On Forgetting Having Seen the Cornice of a House
The group of people I find myself with
That night as per the howling fugitives
Dana, Kray, yourself, others — perhaps dan,
In vaguely snow-strewn streets dwelling
The Darkness somewhow uninterested in the commitment
Which is inevitably involved in introspection
We did walk and laugh as per the
adjourned party of this dream, perhaps
hoping, or at least hopeful.
Inevitable, perhaps again, that Kray & Dan
should take the stage, a wall along
the sidewalk bearing the hasty, sublime
imprint of white which has
its origins in this Minnesota winter.
That stage I forget. But, when if moved
to a framed window at the brown
forgotten cornice of a house, A framed action
which jumped through the window tho' the
picture was indeed still — The actress
my young mother, whom I've never known,
Tilted in misery, — Who appeared (after
Kray's antics as the carefree dog on an
elevator — which that boxed cornice became
through some trick of photography which I once
knew in some philosophic context, but which
given the retrospect of those pews I now forget.
More on the pews later. Kray swallowed
the spittle in his throat and danced,
blinking wildly in the droplets which excaped
his mouth to dance the blowing gusts of
The open window on this cornice accelerating
so rapidly downward.) in that aquamarine
flourescence of the bottom of the ocean seen
in a black and white film which must
be seething with imagination or at least the
unwarranted indication of things
outside the realm of a black and white reality.
It was fine green workshop lighting,
as If Jacques Cousteau had wandered in
to film this depth, the nascent,
Yes, oedipally so, nascent sun filtering
downward with those discouraged probability functions
which Max Planck may or may not have understood,
but which the fish understand without
asking — perhaps that is their key. A fine gold
key it must be they possess, an ancient one
as they swim within the metaphor which
My motionless child-mother evokes as she bends
foetally upon herself, framed like the light,
within the cornice of that house
above the wall upon the street, wreathed with
the heavy winter taste of night.
The funeral, the man who entered talking loudly
as if he himself were the dead, the discussion
of his purpose on the gravel outside the whiteness
Of those pews, with mooning.
The arrival at your house, the… the decoration,
the food. Your athletics. Your "father."
the ensuing days. The shoes,
The car trip. The black place, the nukes, & John.

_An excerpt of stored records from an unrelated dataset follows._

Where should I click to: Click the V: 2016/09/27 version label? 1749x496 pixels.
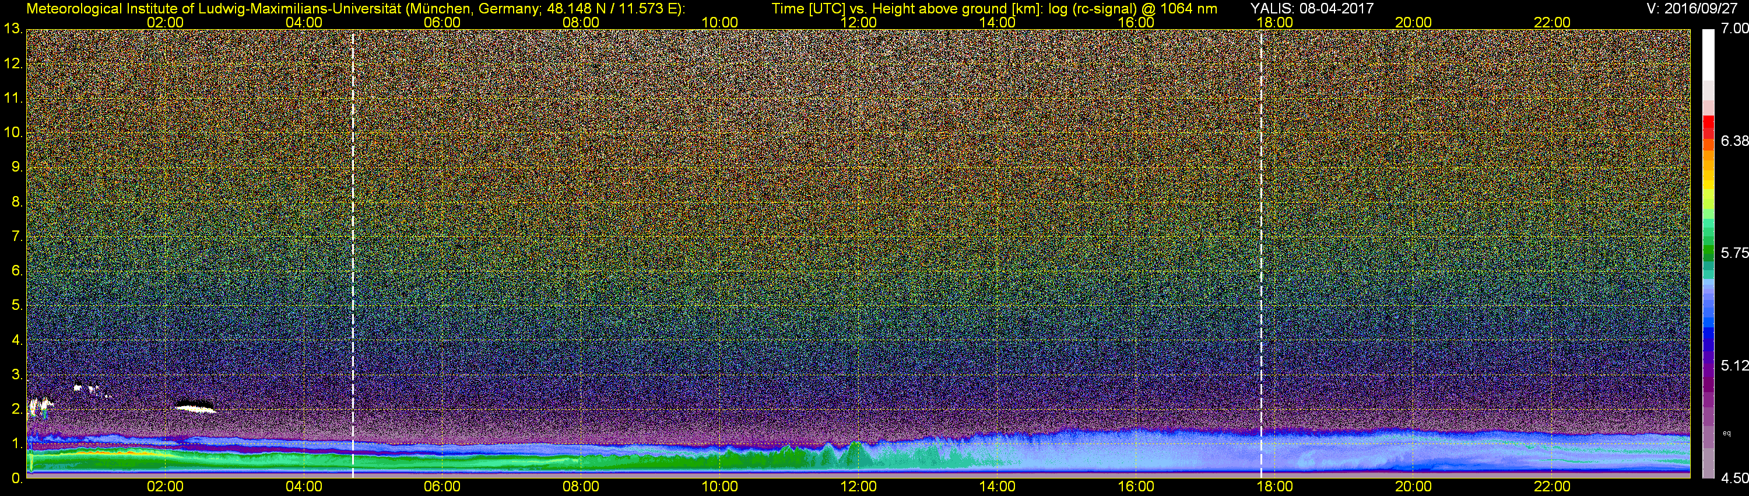(1695, 8)
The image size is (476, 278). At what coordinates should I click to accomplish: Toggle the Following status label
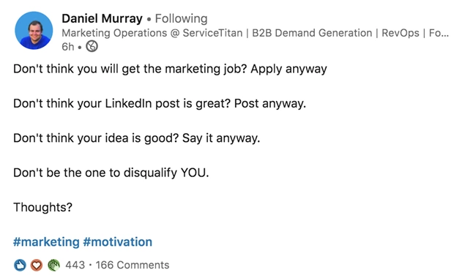(181, 19)
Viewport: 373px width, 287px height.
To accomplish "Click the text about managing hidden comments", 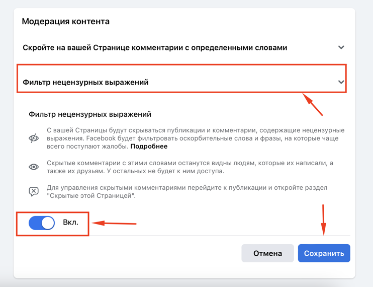I will click(x=187, y=191).
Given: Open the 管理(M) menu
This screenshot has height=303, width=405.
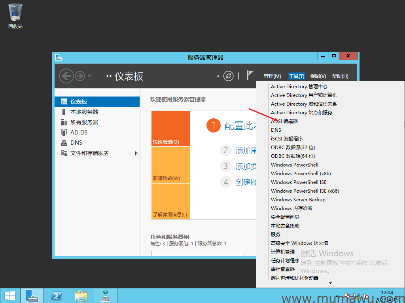Looking at the screenshot, I should (273, 76).
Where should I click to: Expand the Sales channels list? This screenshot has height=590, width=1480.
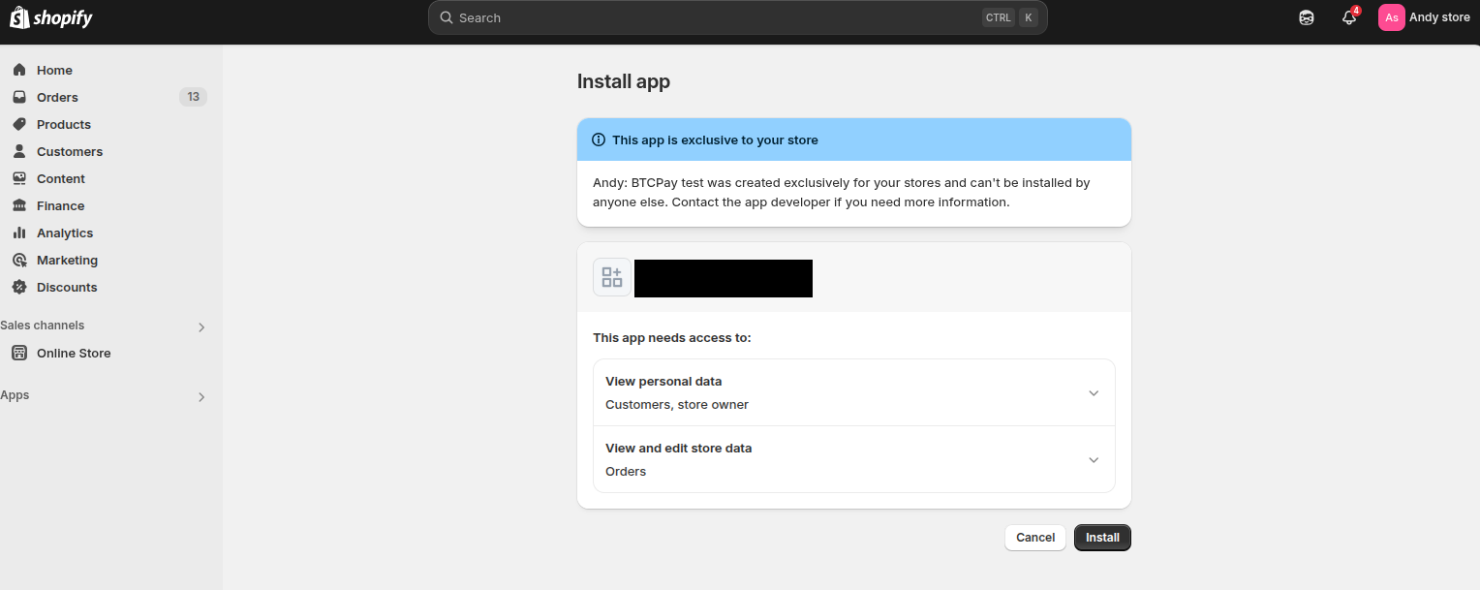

The terminal, taxes. writing. sleep.
[The "retroblogging" project: this is a "back-post" added 2014-06-19, but originally written at the date posted. I've decided to "fill-in" my blog all the way back. It's a big project. But there's no time limit, right?

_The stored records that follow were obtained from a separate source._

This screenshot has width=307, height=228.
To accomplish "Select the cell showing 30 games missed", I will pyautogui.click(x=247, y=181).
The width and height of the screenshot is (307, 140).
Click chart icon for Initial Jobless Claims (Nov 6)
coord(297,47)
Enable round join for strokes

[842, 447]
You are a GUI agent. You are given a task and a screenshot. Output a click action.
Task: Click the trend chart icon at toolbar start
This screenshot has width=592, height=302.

The above is from an undated journal entry, but the journal itself is from the years 1983~1984 (based on the inclusion of math-class notes that I can confidently date from that period) so I have guessed that the above was written during the fall or winter of that year and estimated a date here based on the reference to snow, which means it has to have been after the first snowfall of late fall, 1983 since before then I had never lived where snow fell. It is a record of a dream, clearly, but also there are many indications (unusual line-breaks, capitalization and punctuation, and clearly intentional mis-spellings) that it was meant to be the germ of some kind of poem such as I preferred to attempt to write in those years.]